*** Data under study Section Begins ***

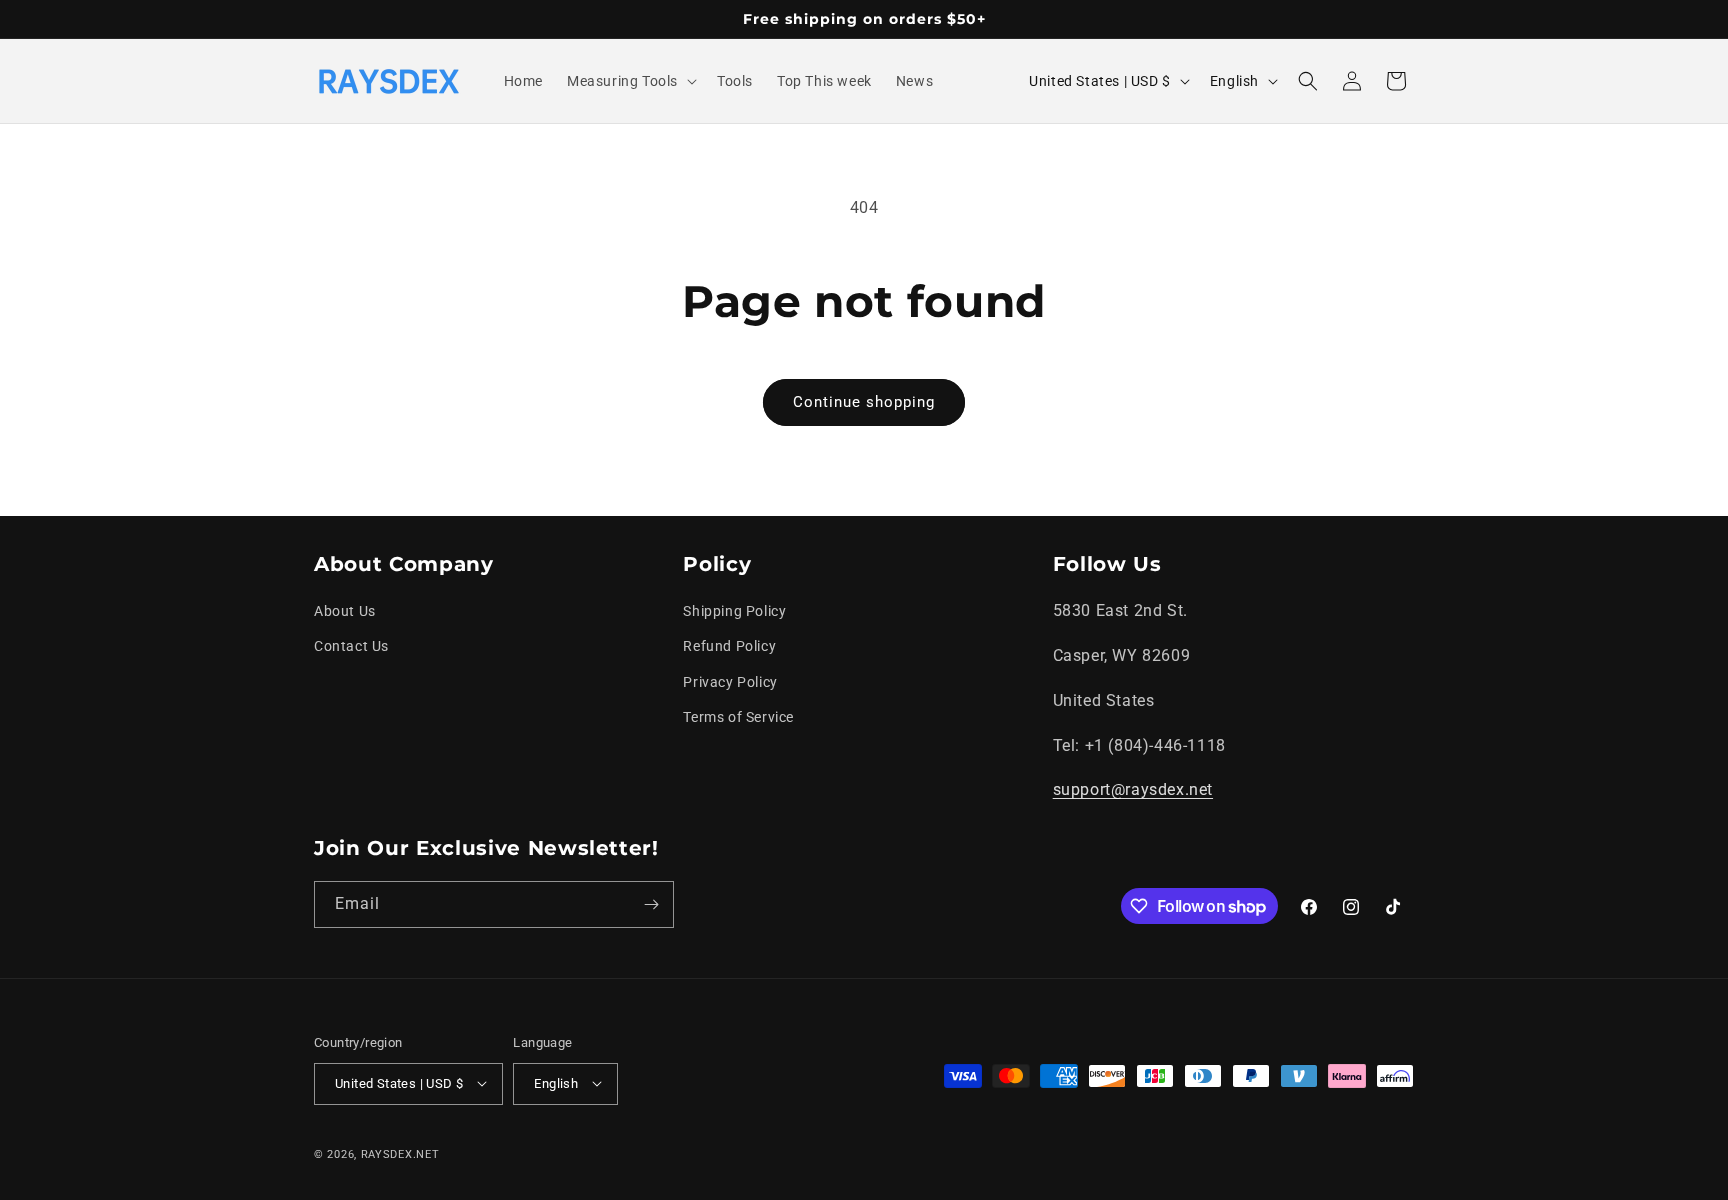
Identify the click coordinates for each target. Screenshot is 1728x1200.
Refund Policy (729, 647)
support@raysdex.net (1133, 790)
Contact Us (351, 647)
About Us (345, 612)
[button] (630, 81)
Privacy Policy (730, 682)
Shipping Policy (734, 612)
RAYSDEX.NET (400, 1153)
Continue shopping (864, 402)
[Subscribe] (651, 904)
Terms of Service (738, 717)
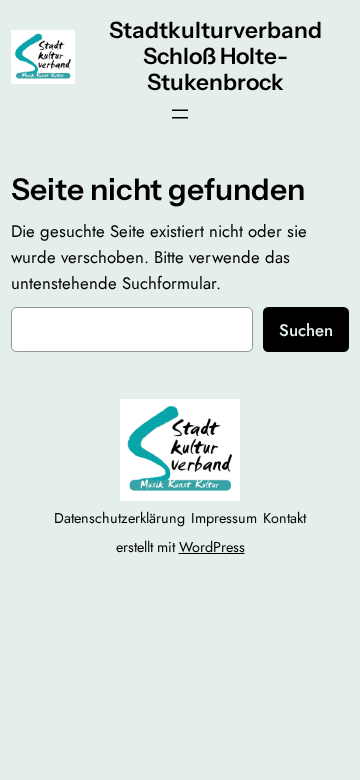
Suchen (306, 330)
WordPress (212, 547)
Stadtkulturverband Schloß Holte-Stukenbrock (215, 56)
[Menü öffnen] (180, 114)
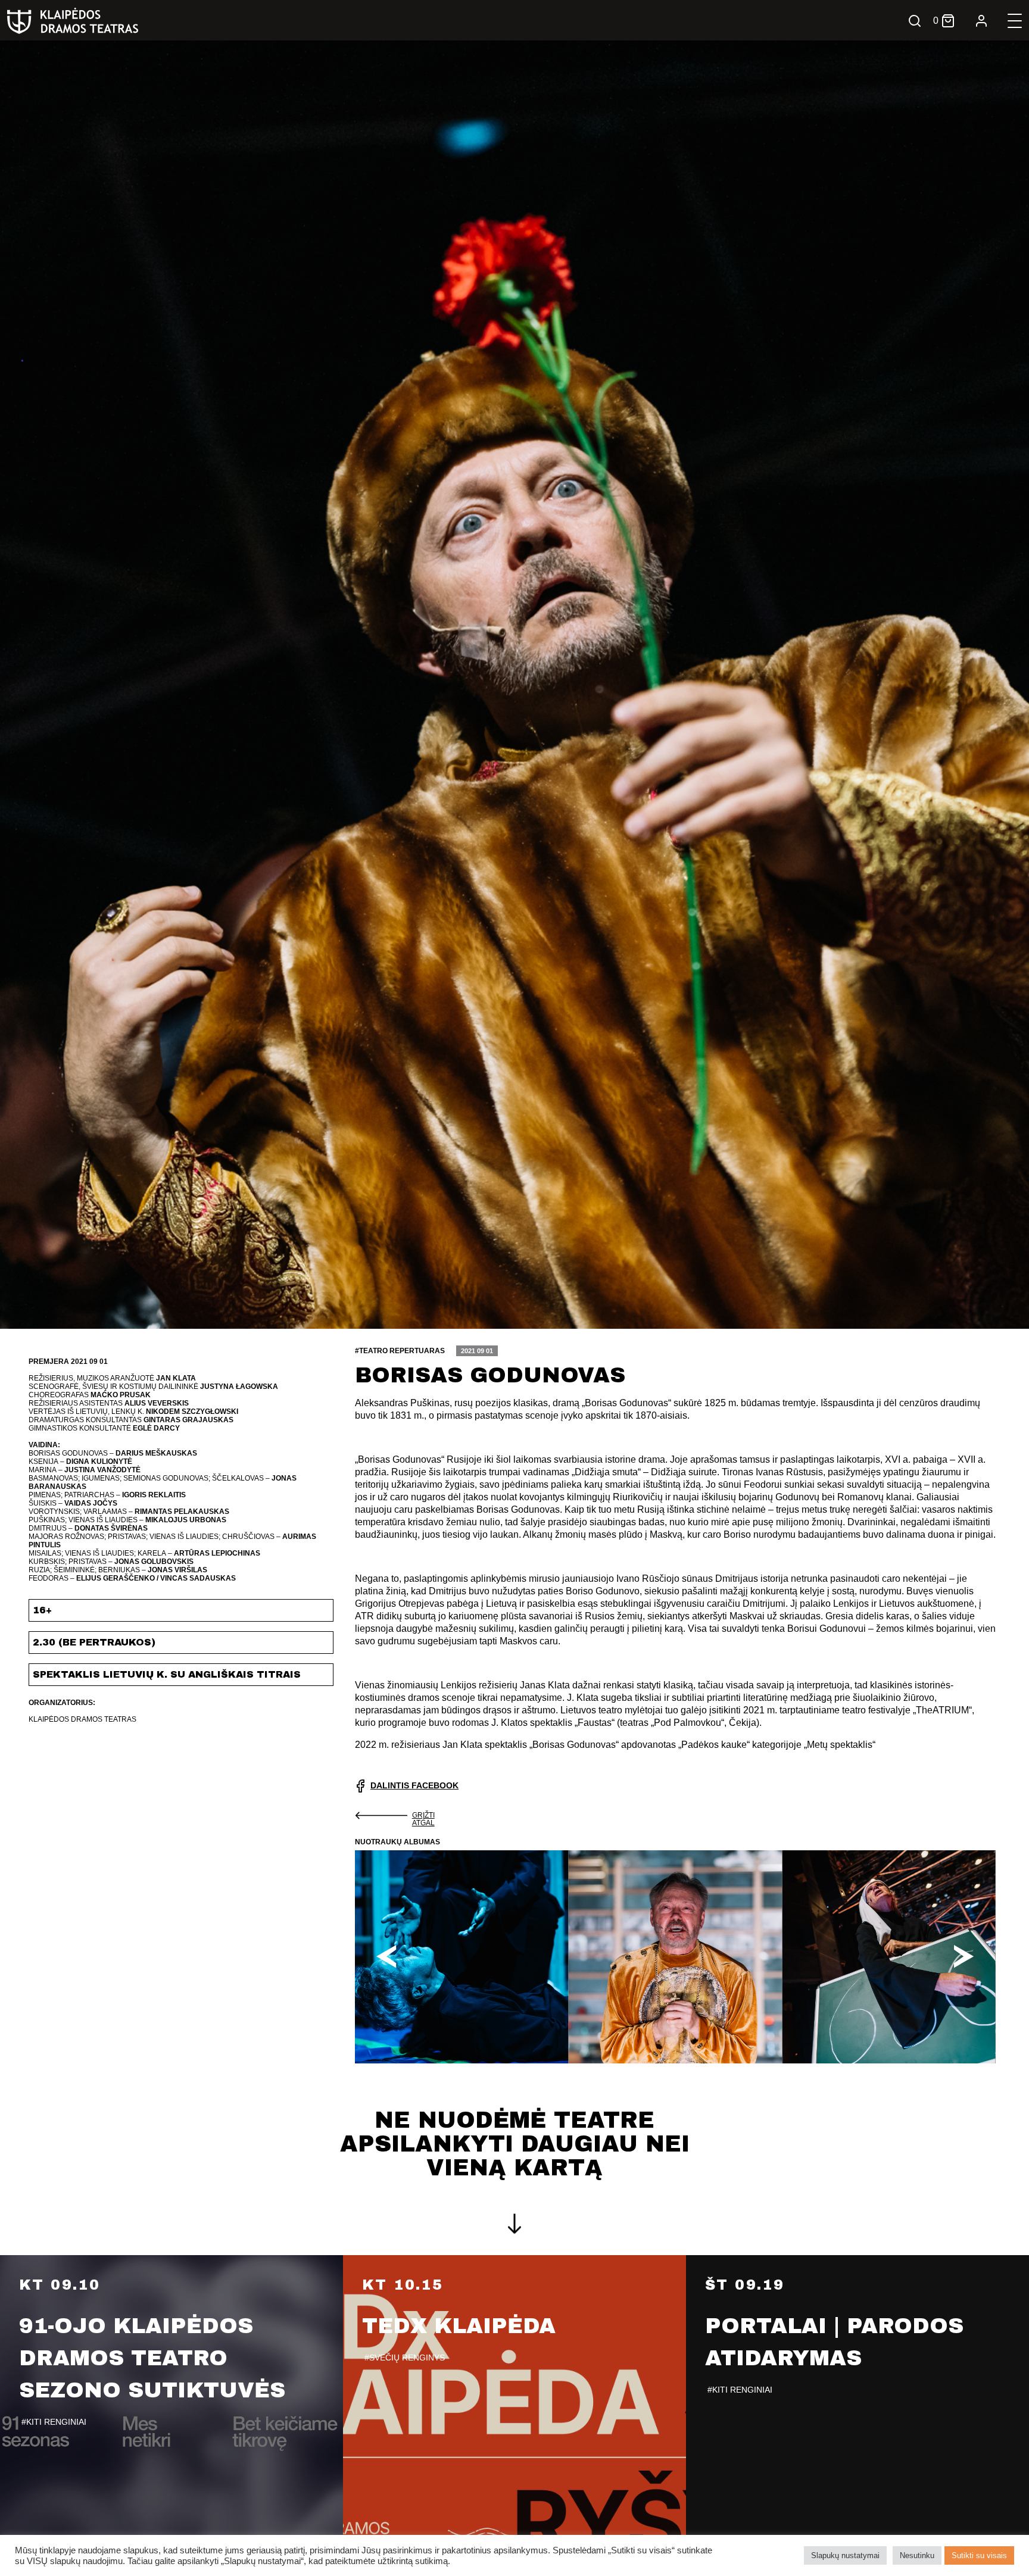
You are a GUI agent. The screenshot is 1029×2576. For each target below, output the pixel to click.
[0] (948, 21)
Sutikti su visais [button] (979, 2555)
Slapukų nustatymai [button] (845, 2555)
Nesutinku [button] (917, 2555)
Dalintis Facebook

*** Data under study Section Ends ***

**Task requirements**
In the listing above, find the line with "Sutikti su visais [button] (979, 2555)" and set down that line and all after it exactly, through the final line.

**Reply**
Sutikti su visais [button] (979, 2555)
Slapukų nustatymai [button] (845, 2555)
Nesutinku [button] (917, 2555)
Dalintis Facebook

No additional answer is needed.